* [REQUIRED WORK] Starting from the first line of the items and going through the line containing "This screenshot has height=756, width=2576. Describe", present those lines as a numbered list, leaving out any blank lines.

━━━ INPUT DATA ━━━

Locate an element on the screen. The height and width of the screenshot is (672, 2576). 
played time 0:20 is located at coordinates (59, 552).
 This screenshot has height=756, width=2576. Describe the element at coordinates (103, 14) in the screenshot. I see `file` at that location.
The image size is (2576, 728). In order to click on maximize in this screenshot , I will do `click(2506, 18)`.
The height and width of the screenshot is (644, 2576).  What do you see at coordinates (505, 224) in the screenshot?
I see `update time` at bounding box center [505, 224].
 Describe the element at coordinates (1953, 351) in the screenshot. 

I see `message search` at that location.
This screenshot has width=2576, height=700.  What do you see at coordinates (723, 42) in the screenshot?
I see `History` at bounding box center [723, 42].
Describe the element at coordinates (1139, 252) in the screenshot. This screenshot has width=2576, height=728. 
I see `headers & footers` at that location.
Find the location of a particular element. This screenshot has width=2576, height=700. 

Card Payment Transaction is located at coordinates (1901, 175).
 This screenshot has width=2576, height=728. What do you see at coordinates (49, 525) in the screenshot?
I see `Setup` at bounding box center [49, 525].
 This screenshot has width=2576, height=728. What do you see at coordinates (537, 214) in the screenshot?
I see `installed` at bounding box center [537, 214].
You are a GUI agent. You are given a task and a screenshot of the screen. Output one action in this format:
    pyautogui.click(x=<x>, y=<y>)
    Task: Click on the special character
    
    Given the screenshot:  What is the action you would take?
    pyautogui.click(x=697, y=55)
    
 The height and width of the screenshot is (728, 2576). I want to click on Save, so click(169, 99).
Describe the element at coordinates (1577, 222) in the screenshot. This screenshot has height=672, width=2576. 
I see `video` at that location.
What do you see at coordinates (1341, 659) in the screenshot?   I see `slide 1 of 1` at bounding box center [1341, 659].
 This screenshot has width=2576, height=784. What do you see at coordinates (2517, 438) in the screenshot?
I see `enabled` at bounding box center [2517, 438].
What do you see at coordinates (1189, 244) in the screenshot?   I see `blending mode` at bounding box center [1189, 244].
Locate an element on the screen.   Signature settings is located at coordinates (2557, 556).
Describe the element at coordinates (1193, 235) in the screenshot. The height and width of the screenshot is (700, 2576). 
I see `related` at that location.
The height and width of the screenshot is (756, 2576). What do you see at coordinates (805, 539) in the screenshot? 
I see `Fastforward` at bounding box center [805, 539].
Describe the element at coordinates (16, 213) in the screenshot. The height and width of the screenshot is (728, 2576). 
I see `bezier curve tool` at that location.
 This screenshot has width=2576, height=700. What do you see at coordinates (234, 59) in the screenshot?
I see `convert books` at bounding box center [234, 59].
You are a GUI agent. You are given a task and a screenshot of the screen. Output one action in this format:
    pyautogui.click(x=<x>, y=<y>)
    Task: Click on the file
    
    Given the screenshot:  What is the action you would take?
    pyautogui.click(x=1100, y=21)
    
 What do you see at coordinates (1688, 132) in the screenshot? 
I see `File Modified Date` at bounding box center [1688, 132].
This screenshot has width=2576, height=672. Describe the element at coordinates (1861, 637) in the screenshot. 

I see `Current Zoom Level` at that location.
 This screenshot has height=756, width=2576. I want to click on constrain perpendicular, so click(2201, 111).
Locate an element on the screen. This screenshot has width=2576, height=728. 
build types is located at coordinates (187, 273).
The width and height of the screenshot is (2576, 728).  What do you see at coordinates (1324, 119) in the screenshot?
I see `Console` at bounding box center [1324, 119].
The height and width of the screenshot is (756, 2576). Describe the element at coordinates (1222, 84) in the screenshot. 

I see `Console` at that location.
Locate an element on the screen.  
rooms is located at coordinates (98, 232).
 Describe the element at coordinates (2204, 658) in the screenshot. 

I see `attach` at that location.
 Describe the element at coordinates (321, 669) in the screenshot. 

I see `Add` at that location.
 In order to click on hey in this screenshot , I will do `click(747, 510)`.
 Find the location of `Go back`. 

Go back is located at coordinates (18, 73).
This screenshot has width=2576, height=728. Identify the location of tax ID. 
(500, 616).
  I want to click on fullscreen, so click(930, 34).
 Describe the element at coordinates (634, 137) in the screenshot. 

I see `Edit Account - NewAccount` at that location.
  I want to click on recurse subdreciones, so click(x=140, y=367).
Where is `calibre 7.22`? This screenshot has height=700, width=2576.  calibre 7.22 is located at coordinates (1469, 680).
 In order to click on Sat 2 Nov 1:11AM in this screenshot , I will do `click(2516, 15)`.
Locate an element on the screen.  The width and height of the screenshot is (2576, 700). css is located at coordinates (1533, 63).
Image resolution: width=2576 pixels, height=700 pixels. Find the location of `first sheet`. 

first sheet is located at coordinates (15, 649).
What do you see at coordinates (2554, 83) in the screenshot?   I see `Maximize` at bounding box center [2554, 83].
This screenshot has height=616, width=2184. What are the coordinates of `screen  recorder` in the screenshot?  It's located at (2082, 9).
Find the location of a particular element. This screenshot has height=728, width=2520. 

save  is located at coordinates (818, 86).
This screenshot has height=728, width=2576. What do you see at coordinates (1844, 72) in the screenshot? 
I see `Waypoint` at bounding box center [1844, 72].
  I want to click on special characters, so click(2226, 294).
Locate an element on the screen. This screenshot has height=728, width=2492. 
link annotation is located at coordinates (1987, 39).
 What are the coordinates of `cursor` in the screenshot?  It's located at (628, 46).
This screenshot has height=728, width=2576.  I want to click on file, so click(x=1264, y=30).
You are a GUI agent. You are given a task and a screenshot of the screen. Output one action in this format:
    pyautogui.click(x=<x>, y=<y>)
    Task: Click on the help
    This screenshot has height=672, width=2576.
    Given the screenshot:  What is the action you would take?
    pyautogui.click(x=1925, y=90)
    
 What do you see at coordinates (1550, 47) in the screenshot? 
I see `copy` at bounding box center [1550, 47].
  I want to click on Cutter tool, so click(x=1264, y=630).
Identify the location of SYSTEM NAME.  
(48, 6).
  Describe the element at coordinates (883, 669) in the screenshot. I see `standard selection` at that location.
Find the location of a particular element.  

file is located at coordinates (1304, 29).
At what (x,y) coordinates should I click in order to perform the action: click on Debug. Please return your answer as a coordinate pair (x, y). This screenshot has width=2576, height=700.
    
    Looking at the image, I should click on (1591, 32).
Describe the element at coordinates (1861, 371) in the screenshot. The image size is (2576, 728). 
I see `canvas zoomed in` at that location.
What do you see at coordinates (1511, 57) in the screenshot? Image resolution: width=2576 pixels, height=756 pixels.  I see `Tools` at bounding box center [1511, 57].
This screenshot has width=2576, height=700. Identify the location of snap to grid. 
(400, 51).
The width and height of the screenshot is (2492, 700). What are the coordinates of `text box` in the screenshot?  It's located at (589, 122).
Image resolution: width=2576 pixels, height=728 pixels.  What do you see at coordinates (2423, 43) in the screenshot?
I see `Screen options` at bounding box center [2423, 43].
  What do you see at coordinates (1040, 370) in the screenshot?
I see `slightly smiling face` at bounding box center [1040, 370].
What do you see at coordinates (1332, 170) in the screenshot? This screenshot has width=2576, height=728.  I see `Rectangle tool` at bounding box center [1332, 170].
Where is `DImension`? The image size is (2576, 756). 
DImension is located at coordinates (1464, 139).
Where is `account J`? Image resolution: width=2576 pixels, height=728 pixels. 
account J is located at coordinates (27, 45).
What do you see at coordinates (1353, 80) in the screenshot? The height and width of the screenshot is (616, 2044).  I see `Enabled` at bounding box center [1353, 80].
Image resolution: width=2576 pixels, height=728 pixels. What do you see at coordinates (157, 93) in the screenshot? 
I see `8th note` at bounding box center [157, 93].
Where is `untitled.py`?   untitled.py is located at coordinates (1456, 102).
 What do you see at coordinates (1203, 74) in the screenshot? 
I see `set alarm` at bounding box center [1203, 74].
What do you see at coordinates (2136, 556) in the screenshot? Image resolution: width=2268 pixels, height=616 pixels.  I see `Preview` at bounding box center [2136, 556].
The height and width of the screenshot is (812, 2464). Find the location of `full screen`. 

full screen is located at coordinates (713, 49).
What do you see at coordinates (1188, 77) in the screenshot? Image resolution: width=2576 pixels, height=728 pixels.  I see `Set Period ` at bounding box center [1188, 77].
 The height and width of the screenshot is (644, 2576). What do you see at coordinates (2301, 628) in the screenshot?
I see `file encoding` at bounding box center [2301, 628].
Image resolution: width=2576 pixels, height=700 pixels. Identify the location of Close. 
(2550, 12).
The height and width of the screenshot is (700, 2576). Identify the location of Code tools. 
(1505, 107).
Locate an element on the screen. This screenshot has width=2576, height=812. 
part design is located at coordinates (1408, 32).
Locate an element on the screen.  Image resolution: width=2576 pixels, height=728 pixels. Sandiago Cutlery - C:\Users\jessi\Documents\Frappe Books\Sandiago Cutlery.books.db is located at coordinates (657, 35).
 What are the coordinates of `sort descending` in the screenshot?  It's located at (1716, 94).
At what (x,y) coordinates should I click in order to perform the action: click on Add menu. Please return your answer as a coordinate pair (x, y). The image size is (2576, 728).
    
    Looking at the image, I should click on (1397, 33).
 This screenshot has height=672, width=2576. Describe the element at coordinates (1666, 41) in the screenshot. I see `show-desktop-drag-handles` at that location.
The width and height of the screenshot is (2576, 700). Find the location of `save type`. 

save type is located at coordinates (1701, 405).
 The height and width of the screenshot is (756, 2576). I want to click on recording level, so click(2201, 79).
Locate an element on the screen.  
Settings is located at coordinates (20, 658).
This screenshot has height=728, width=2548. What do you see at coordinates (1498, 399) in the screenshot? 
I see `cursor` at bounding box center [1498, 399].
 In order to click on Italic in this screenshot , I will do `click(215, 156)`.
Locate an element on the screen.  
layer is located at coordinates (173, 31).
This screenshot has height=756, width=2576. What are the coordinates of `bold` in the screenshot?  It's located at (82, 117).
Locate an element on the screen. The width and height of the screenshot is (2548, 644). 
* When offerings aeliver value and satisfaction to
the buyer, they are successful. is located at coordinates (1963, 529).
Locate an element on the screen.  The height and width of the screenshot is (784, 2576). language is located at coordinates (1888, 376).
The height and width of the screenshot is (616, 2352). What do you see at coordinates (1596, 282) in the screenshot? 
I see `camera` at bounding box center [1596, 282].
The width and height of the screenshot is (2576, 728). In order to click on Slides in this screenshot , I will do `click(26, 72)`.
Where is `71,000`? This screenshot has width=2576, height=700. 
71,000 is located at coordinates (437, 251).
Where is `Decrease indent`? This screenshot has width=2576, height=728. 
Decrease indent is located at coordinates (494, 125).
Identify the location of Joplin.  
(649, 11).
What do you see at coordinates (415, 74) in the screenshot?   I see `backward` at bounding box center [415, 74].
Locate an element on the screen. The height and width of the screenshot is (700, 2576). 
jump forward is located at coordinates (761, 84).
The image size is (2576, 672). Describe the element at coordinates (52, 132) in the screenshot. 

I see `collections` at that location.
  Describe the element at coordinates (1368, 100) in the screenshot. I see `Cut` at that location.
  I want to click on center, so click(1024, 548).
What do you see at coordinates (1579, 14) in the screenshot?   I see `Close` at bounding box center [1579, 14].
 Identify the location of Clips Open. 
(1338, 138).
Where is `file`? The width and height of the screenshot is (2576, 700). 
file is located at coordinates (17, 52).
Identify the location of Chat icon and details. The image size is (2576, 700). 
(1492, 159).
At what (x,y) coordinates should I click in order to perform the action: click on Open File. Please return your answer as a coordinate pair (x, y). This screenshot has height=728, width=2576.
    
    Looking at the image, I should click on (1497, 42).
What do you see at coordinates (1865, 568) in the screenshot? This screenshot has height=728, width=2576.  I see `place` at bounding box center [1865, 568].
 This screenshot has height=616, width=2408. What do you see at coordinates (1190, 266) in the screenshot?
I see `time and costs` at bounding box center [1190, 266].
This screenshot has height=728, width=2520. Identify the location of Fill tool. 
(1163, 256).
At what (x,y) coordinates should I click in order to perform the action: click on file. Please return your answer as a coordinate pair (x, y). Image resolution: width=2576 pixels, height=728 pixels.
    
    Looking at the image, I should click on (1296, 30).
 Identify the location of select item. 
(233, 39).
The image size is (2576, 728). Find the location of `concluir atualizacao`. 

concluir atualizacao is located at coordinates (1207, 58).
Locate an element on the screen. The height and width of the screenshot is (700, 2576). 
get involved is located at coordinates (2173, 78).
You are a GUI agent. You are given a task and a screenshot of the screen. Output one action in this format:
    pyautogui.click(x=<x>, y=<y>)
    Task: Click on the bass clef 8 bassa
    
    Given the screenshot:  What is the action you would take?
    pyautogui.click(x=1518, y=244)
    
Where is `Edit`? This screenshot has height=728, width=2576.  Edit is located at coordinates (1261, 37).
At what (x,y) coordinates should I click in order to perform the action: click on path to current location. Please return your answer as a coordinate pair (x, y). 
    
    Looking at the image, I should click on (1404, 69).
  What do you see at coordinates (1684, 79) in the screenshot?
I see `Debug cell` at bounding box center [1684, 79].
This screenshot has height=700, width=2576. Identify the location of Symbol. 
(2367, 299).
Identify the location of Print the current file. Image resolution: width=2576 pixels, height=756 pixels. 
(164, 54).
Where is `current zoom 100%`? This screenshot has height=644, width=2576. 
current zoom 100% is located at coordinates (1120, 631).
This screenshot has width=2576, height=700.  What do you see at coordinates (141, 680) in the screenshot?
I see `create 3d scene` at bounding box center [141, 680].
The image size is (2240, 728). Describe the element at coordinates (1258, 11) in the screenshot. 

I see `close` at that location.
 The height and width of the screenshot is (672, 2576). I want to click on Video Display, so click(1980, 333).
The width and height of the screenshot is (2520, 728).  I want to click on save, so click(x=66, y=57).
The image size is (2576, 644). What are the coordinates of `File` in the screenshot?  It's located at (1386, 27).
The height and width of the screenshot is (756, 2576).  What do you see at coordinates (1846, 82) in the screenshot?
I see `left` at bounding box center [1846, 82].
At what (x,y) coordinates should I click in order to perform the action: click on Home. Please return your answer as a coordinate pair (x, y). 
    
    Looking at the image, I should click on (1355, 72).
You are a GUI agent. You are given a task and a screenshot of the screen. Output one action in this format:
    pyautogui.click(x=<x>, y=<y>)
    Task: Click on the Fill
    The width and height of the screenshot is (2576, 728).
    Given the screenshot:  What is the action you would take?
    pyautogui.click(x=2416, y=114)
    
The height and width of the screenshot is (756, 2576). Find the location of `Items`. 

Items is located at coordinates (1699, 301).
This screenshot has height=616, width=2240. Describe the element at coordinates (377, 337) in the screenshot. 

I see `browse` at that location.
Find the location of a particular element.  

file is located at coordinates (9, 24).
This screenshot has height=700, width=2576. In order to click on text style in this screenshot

━━━

* [RESULT OF THE TASK]
1. Locate an element on the screen. The height and width of the screenshot is (672, 2576). 
2. played time 0:20 is located at coordinates (59, 552).
3.  This screenshot has height=756, width=2576. Describe the element at coordinates (103, 14) in the screenshot. I see `file` at that location.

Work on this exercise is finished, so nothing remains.